_Work required:_ Format the data below as a JSON list of strings, one string per line and no blank lines, beginning at the line that contains "This screenshot has height=481, width=945." and stopping after the line that contains "Action: point(51,357)". Leave the pictures out of the list.

_Source data:_
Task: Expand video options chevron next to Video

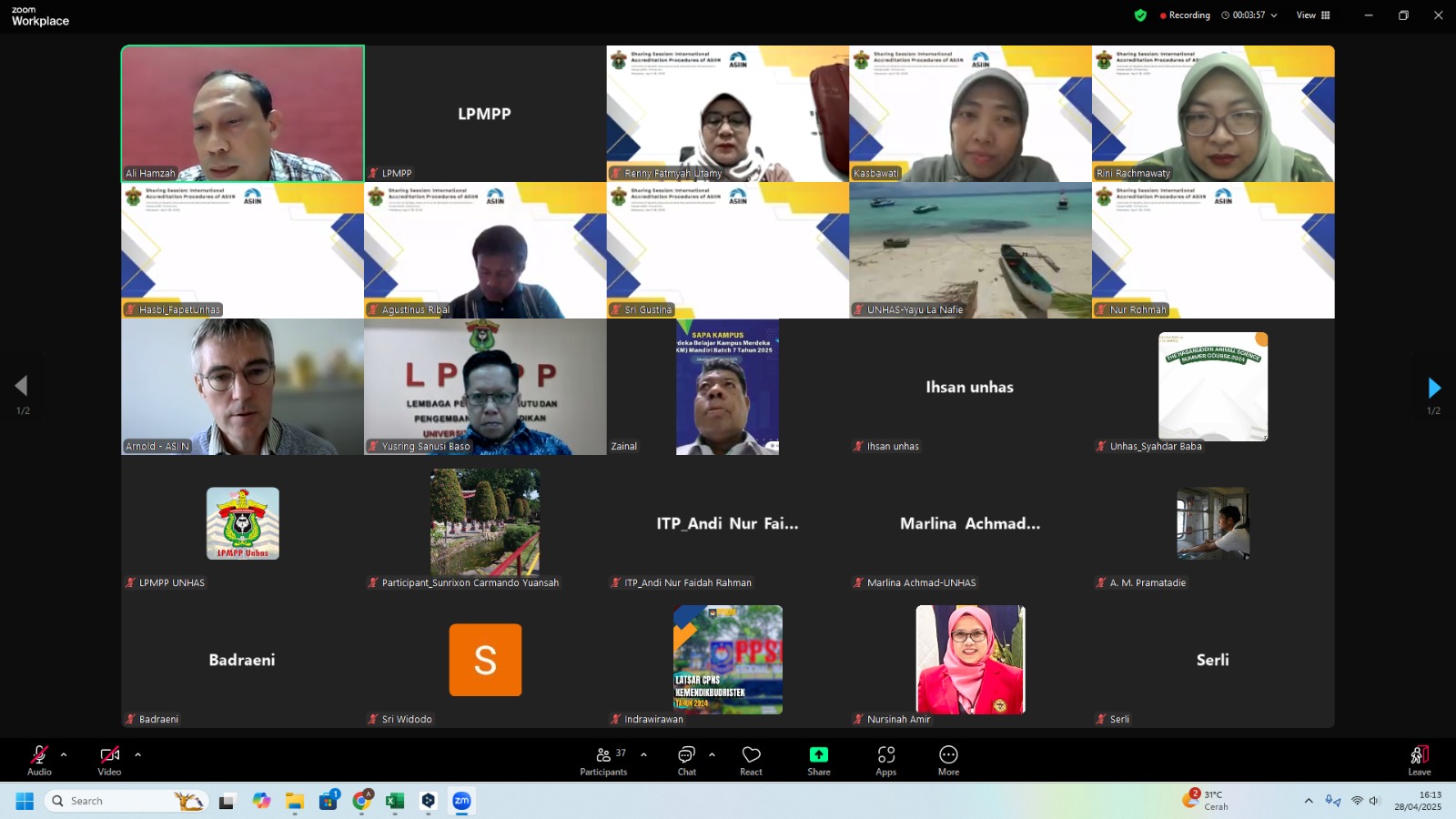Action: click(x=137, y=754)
---
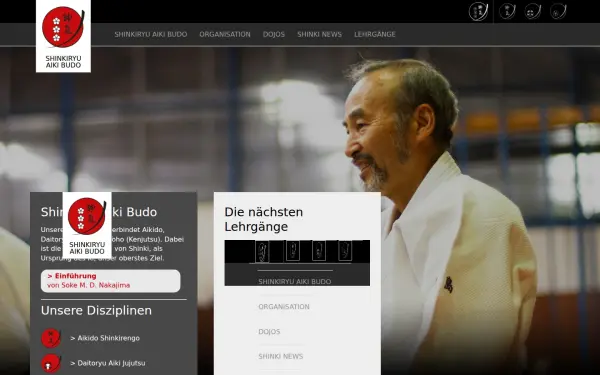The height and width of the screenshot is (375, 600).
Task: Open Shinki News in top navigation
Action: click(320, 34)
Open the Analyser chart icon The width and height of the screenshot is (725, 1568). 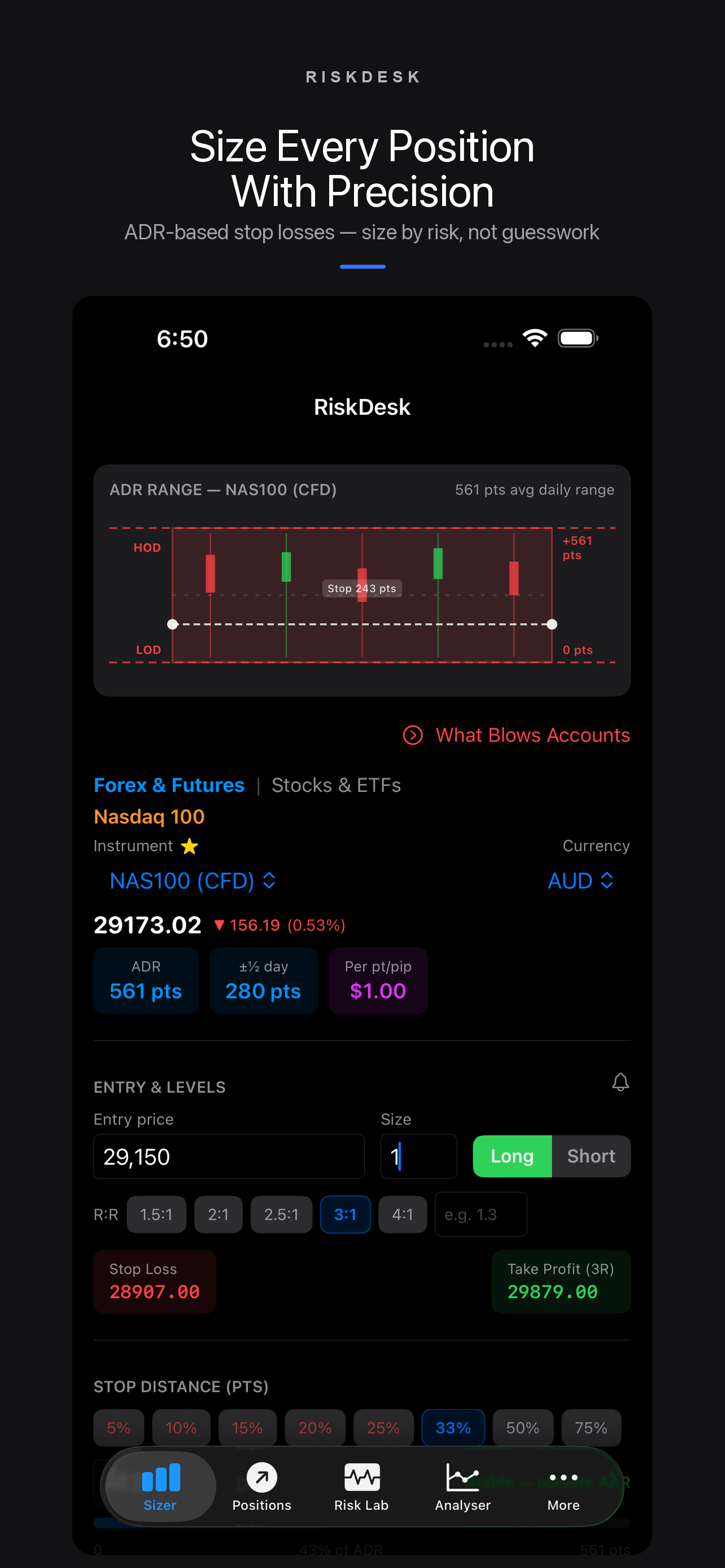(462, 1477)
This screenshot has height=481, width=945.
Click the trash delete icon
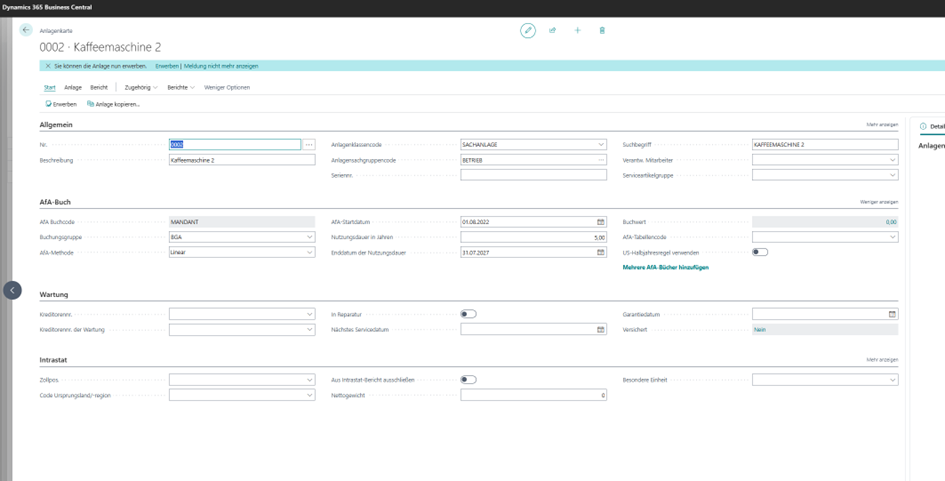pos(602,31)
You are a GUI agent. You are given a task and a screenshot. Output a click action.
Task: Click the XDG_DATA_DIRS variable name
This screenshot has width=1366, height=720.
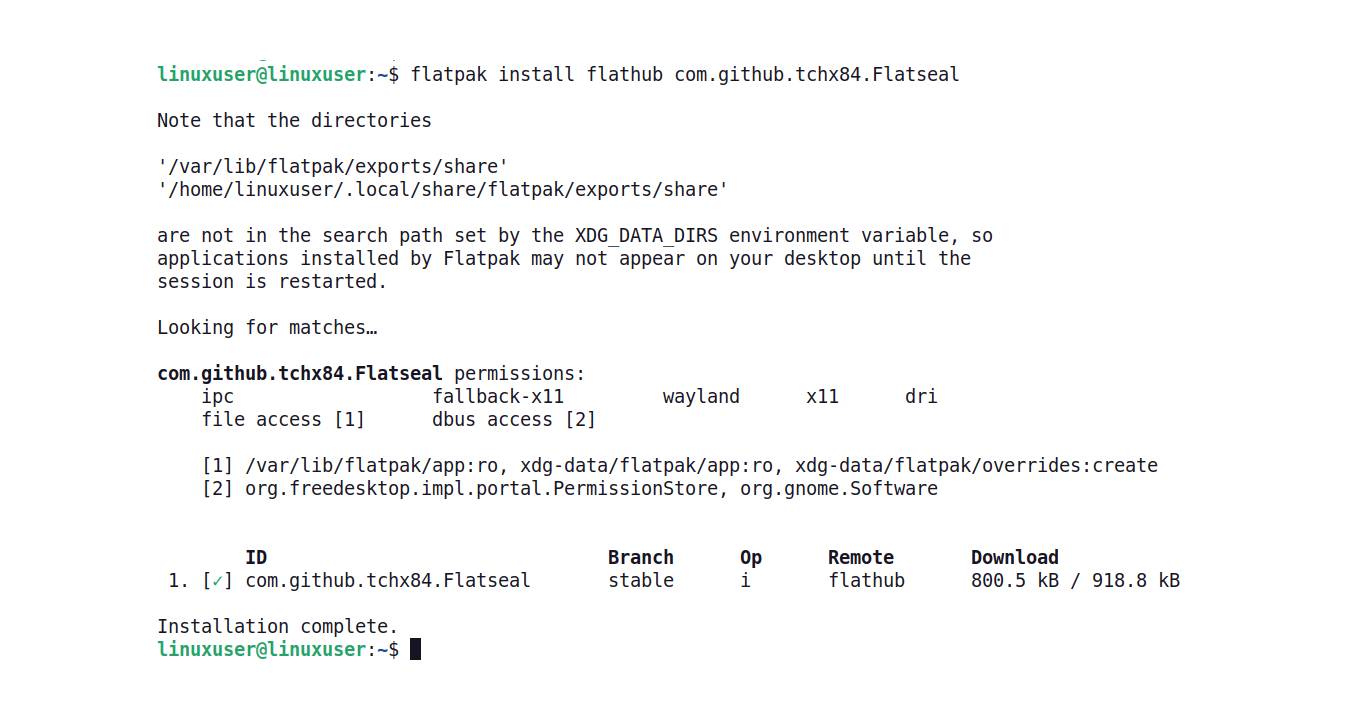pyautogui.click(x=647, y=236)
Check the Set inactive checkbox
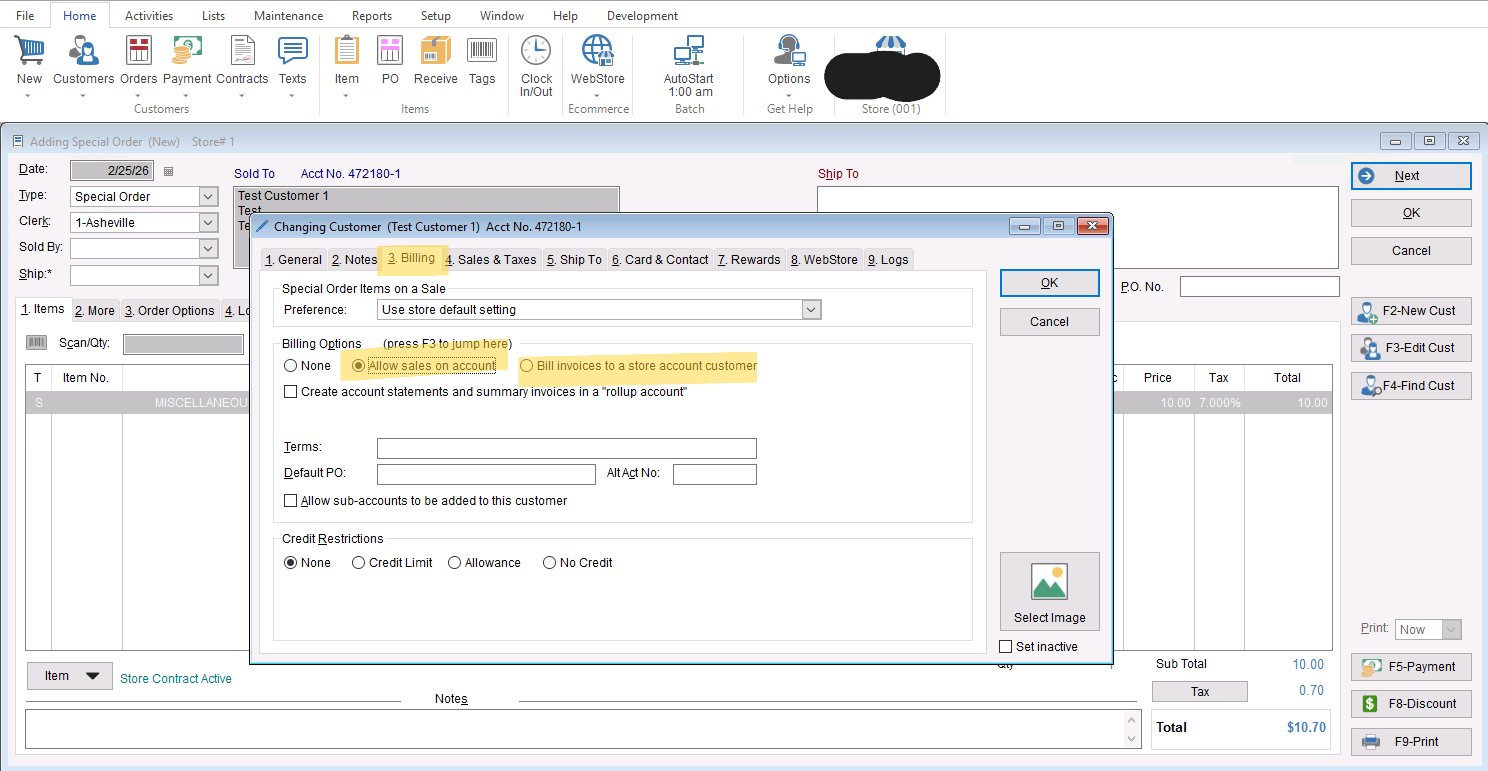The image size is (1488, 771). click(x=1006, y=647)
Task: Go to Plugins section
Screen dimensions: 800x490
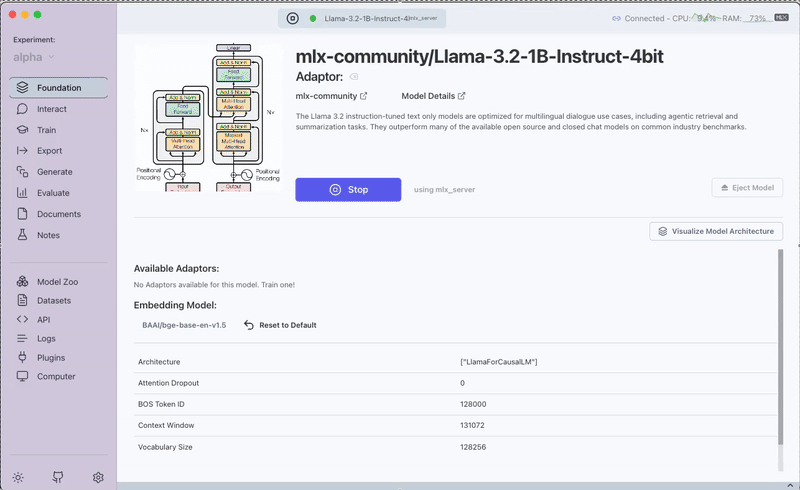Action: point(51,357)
* * *
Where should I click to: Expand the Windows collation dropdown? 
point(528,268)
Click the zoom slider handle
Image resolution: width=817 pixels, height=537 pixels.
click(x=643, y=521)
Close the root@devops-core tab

_Written response:_
[
  "This screenshot has height=481, width=945.",
  "Click the trash delete icon",
  "pos(602,31)",
  "You are a GUI agent. You are given a task and a screenshot. Output a click action.",
  "Task: Click the XDG_DATA_DIRS variable name",
  "This screenshot has width=1366, height=720.",
  "pyautogui.click(x=647, y=236)",
  "Check the Set inactive checkbox",
  "The image size is (1488, 771). click(x=1006, y=647)",
  "Task: Go to Plugins section",
  "Screen dimensions: 800x490",
  "Action: point(51,357)"
]